Excerpt provided ▸
Court Opinion

ID: 5222275
Source: CourtListenerOpinion
Date Created: 2022-01-06 16:36:48.088995+00
Date Added: 2024-06-11T08:27:31.962756
License: Public Domain

Per Curiam:
The action is to recover damages for personal injuries received from a fall occasioned by the plaintiff stumbling on the defendant’s rail while walking across defendant’s tracks at a crosswalk in the city of Albany.
The rail had been newly laid, necessitating the tearing up of the crosswalk. The rail was at a proper level with the other tracks, hut the flagstone of the crosswalk was depressed so that the rail projected about an inch and a half above its surface.
It did not affirmatively appear upon the trial whether or not it was the duty of the defendant to maintain the pavement and crosswalk between and adjacent to its rails. At the request of the defendant the court charged “ that it was not the. duty of the *393defendant to either lay or maintain this flagstone upon which the plaintiff walked,” and further, “that it was not the duty of the defendant and it was not required' to lower' its rail to meet the. surface of that flagstone which it was not its duty to maintain.”

Goal of the exercise ▸ In the court opinion, by about how much did the rail project above the surface of the flagstone? Rely only on the court opinion for the answer.

Data to examine ▸
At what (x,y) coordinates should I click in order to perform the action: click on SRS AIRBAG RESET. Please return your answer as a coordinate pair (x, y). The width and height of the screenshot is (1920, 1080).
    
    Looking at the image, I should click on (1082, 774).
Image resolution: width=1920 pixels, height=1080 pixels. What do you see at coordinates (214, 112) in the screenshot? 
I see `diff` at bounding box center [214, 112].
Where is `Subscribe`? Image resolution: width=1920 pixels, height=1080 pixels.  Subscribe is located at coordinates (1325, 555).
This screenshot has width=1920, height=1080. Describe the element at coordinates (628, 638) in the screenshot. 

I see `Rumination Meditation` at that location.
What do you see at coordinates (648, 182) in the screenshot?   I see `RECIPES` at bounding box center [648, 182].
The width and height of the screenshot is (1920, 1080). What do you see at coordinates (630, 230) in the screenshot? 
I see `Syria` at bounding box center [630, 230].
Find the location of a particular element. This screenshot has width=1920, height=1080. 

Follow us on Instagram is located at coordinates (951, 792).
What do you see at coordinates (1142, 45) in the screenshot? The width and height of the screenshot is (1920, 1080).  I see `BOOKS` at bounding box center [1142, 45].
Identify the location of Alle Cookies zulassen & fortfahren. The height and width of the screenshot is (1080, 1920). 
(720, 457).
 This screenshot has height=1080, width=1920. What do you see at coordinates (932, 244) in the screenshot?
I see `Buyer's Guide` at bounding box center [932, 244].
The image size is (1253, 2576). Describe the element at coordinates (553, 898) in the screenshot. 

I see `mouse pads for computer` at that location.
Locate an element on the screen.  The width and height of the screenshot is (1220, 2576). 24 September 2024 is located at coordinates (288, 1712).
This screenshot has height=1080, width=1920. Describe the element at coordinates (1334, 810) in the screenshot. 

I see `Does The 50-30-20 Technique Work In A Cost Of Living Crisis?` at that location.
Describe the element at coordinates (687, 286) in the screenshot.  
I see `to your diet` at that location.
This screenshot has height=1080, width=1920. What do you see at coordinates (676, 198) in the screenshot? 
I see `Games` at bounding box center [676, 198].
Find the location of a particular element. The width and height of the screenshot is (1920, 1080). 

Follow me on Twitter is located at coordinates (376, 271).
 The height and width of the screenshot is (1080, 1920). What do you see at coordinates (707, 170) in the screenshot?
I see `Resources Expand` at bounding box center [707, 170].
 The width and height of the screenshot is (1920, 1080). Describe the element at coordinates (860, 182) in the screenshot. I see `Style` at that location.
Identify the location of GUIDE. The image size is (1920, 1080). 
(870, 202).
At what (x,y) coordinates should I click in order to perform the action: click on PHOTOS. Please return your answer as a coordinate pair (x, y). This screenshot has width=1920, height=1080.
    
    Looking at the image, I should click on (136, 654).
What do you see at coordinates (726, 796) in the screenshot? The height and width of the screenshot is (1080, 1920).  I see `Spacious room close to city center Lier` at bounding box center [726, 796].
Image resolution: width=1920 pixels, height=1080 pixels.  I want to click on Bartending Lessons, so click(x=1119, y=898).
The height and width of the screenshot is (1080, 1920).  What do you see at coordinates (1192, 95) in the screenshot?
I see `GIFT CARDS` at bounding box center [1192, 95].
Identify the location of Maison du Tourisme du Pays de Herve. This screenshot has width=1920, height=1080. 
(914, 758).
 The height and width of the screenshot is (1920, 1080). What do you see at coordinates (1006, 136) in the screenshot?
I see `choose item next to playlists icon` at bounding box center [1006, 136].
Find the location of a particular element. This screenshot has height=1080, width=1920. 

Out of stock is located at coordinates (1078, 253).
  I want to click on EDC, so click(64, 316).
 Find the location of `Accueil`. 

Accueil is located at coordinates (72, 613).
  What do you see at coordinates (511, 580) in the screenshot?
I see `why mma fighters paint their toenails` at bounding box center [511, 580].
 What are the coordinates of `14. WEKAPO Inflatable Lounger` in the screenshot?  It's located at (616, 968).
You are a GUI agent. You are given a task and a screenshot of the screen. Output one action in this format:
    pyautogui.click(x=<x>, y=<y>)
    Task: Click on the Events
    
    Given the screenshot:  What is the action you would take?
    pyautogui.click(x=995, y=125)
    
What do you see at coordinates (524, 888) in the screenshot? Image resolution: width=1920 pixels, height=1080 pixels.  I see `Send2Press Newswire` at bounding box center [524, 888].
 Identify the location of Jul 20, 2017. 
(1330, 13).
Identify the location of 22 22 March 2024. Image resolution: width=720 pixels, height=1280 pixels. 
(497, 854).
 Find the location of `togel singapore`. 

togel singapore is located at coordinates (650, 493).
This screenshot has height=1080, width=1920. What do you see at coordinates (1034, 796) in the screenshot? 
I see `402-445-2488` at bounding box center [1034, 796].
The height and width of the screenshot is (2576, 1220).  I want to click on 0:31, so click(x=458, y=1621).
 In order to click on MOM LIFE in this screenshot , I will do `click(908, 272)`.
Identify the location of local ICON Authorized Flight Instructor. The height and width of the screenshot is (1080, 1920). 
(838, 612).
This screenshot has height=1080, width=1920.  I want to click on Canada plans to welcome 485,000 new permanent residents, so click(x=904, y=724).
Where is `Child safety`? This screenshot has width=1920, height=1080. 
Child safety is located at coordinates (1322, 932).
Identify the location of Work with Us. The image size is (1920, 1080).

Task result ▸ About an inch and a half.